Sign of induced EMF and other elements in AC circuit

Question

I am having problems to determine the direction of the induced EMF in AC circuits. For example, we have an inductor of inductance $L$. The induced EMF is given by:

$$ \epsilon = - L \frac{di}{dt} $$

where the minus sign is "explained" by the Lenz law. But how do I apply this to an AC current. The direction of current is changing (usually by sine or cosine laws). See the following link:

http://en.wikipedia.org/wiki/RLC_circuit#Series_RLC_circuit

for a series LCR circuit. Here the equation is given by

$$ L \frac{di}{dt} + Ri + \frac{1}{c}q = \epsilon_0 \sin (\omega t) $$

How do I know the sign of the first term on the left hand side... ? Why isn't it for example:

$$ - L \frac{di}{dt} + Ri + \frac{1}{c}q = \epsilon_0 \sin (\omega t) $$

When is it + and when -... Furthermore, how do I know the sign of any of the terms? The current is changing periodically. Why can't it be:

$$ L \frac{di}{dt} + Ri + \frac{1}{c}q = - \epsilon_0 \sin (\omega t) $$

My initial guess is that this depends on the point in time that we choose, but that ultimately gives us different solutions...

Answer 1

I'm telling you... when I apply the laws I get the wrong equation... Why do we ignore the minus sign in front of L(di/dt)?????

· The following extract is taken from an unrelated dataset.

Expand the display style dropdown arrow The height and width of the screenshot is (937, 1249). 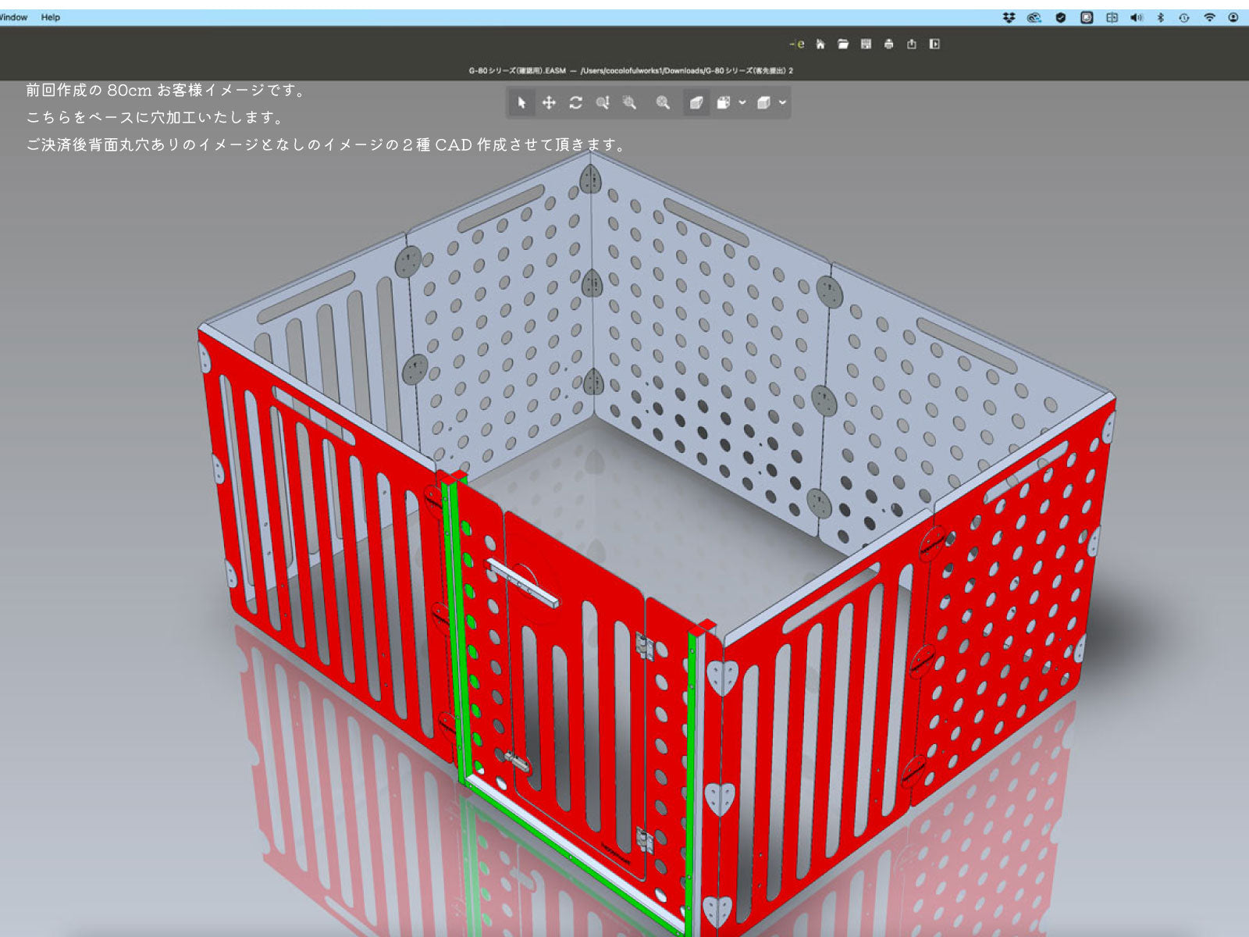(782, 103)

The voltage across an (ideal) inductor is given by

$$v_L = L \frac{di_L}{dt}$$

(here, I assume the passive sign convention). The inductor emf has the opposite sign of the voltage across and, for solving circuits, we're interested in the voltage across. It's not that we're ignoring the minus sign, it's that the voltage across doesn't have a minus sign.

Consider an (ideal) voltage source, with non-zero constant voltage $V_S$, connected across an inductor. The voltage across the inductor is fixed by the voltage source. If there were no (induced) emf, the current would be arbitrarily large ('infinite') since the ideal inductor has zero resistance.

For the current to be finite, there must be an emf that 'opposes' the voltage $V_S$. Since, for a constant current through, there is zero emf, it follows that if the current is finite, it must be changing at just the rate required to produce an induced emf that is equal in magnitude to $V_S$.

$$\mathcal{E} = -V_S = -L\frac{di_L}{dt}$$

Answer 2

emf induced by inductor is negative but emf applied by battery on inductor is positive. So, that inductor tries net voltage across it is 0. Emf applied by battery is E°sinwt of which LdI/dt is applied across inductor, RI across resistance and Q/C across capacitor.

-LdI/dt is induced across inductor and not applied.

Now, consider direction of emf is changed and emf now is -E°sinwt. Now voltage across resistance, inductor and capacitor also become negative. $$ -E°sinwt = -LdI/DT - RI -Q/C$$ = $$E°sinwt = LdI/DT + RI + Q/C$$

Answer 3

This is a very interesting question which has at least two answers.

The first answer is for an electrical/electronic engineer who wants to get a correct answer by using any systematic and coherent method.
The Associated Variables Convention is used. You assign a current direction to each circuit element and then assign a plus sign at the point at which the current enters the circuit element. A negative sign is assigned to the other end of the element and this then defines the voltage across the element as shown in the diagram below.

You then apply Kirchhoff’s voltage law to the circuit by going round a complete loop and assigning the sign you first come to on entering the circuit element to the voltage.
So starting at the bottom left-hand corner of the circuit in the diagram above and going around the circuit in a clockwise direction you get

$- E \sin(\omega t) + v_L + v_C +v_R = 0$

$\Rightarrow - E \sin(\omega t) + L \frac{dL}{dt} + \frac q C +I R = 0$

There is a detailed explanation of this convention in the “MITx: 6.002.1x Circuits and Electronics 1: Basic Circuit Analysis” course which is running at the moment. There is also an excellent free textbook available when you register for this course.

The method described above works and predicts voltages and currents in circuits correctly.

From the point of view of the Physics there is however a fatal flaw.
It is that you cannot apply Kirchhoff’s voltage law when there is a changing magnetic flux through a circuit.

The correct equation to apply is

$- E \sin(\omega t) +0 +\frac q C +I R = - L \frac{dL}{dt} $

There is a detailed explanation of this in Professor Lewin’s lecture on electromagnetism (16) and also it is worth looking at a couple of his subsequent lectures.
There are some notes here.

You will note that both methods produce the same final equation but only one of them is produced with the application of correct Physics.